Sanki başlangıç aslında gidenlerin gidemeyişi gibi. Ve bu sanki aslında imtihan değil de bir çeşit mikrop, bir çeşit lanet gibi. Burayı yazarken aklımdan Nurgül geçiyordu. Çünkü bağzı şeylerimi, kaderimden bağzı payları ona da düşürdüğümü; bulaştırdığımı düşünüyorum. Ve tam burayı yazarken o mesaj attı.

İnsanın ruhları arasında bağzı bağlar var ve bu da herkesin nasibi değil.

Bugün de bir mucize olsun diye uyandık ve kalbimizin ağırlığını yine kalbimizi incitmeden parmak uçlarımızla kaldırmaya çalışıyoruz.

Bu kadar çok şeyi yalnız yaşamadığımı, fakat birçok insandan daha çok konuştuğum için sanki birçok kalbin sözcüsü gibi olduğumu bildirmek isterim.

Bu yazıya 27. 08.2025 te başladım.

Şimdi tam ertesindeyiz.

Midemde hafif bir bulantı, içimde yine bağzı cümleleri cami avlusunda bırakma arzusu, bağzı kelimeleri bağışlama isteği ve bağzılarını da çantama koyup eve götürme hevesi var.

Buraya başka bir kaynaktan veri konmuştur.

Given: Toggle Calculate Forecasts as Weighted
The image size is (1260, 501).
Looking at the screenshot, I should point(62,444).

Hevesleri kursağında kalmış bir insan olarak çantamdakiler beni kafadan bırakır giderler. Diğerleri ise takdir böyledir, kaçtığın şey senden hızlı koşar mantığı ile peşimi bırakmıyorlar.

Neyse yine birilerine dil olduk hadi bakalım.

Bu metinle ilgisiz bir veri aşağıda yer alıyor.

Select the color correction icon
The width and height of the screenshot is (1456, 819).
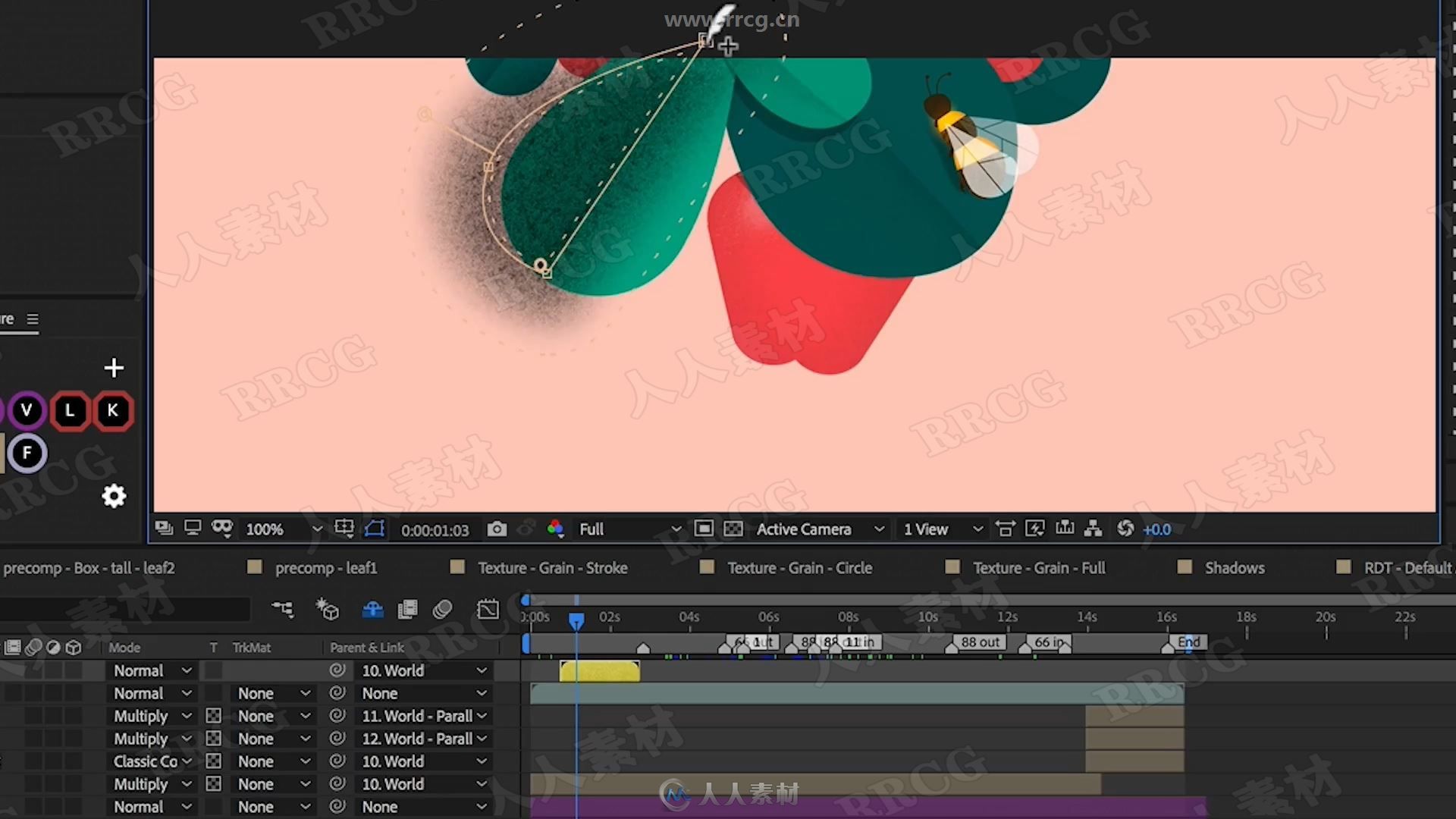[556, 529]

Evet, başladığım gibi değilim. Bu yazıyı dün değil bugün yazmaya başlasaydım asla ve asla kendimden bahsetmezdim.

Evet, üvey Sema gerçek. Ve onu ortaya sizler çıkarıyorsunuz. Üveyler de vardır.

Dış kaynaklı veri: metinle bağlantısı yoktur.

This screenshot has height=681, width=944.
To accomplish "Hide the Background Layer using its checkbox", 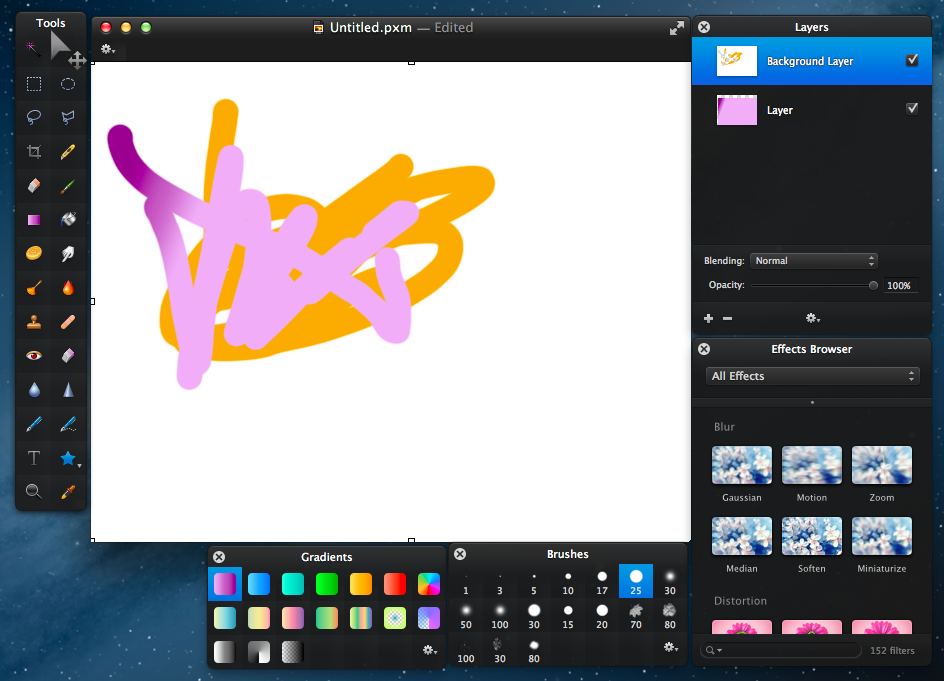I will click(x=911, y=61).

Ve öz Sema ile aranızda kesilen can bağı onu size üveyleştirir. Çünkü Sema’ların da özü korunmalıdır.

Kendimi buradan çıkıp bir derneğe koruması için mi bağışlasam, yoksa Sema’ları koruma derneğini kendim mi kursam?

Bugün Cuma değil.

Ve bir itiraf daha ekleyeyim. Azaldığım herkesin azalttığım yanlarını gömerek uzaklaşıyorum onlardan.

Özgür kalın sevgili canlar, sizi kendi sevgimden, öz suyumdan, öz Sema’dan azad ediyorum.

Bay.

 

26 Ağustos 2025 Salı

Olduğu Kadar..

 


İçimde yarım kalmış bir ağlama var bu gece. Oysa sabah mucizelere niyet ederek açmıştım gözümü.. Ne oldu birden öyle?

Hem ne gerek vardı ki?

Hiç titremediği kadar titredi sesim..

Kalbimdeki tüm damarları hissettim birden..

Sanki hayallerim başıma düştü. Bu cennetten düşmekle aynı acıydı. Çünkü hayallerim Adem'in cennetinden daha güzeldi.

İddialı gelebilir fakat kimse bilmiyor ki ben neyden bahsediyorum?

Sahi ben neyden bahsediyorum?

Hiçbir zaman anlatmayacak ve yazmayacaklarımdan bahsediyorum.

Ve bir parça da korkuyorum. Ben de korkuyorum evet. Çünkü çok şükür varlıklarına fakat bunları okuduğunda gözleri dolacak insanlar var yakınlarımda.

Fakat yarım kalmak çok kötü onlar da biliyor bunu. Her birinin bir deneyimi oldu biliyorum.

Ağlayamadım. İçimde bir hıçkırık kaldı. Ben bu gece sesli ya da sessiz ağlayamadım.

6 Ağustos 2025 te başladım bu yazıya. 12 Ağustos’tayız. O gece öyleydi fakat şimdi tam 6 gün mesafesinde bambaşka bir yerde bambaşka duygular içerisindeyim.

Arada bir yine düşmüyor değilim. Fakat beni bilen bilir, acı çekmeyi sevmem. Kim sever ki diyebiliriz. Be

26. Ağustos. 2025’ten bildiriyorum. En son yazacağım kelimeyi hatırlıyor olmama rağmen o günden sonra çok şey değişti. Ve ben zaten bağzı şeylerin korunması gerektiğine inanırım. O yüzden o kelime, o cümle yarım kalacak ve onu ne tamamlayacağım ne sileceğim.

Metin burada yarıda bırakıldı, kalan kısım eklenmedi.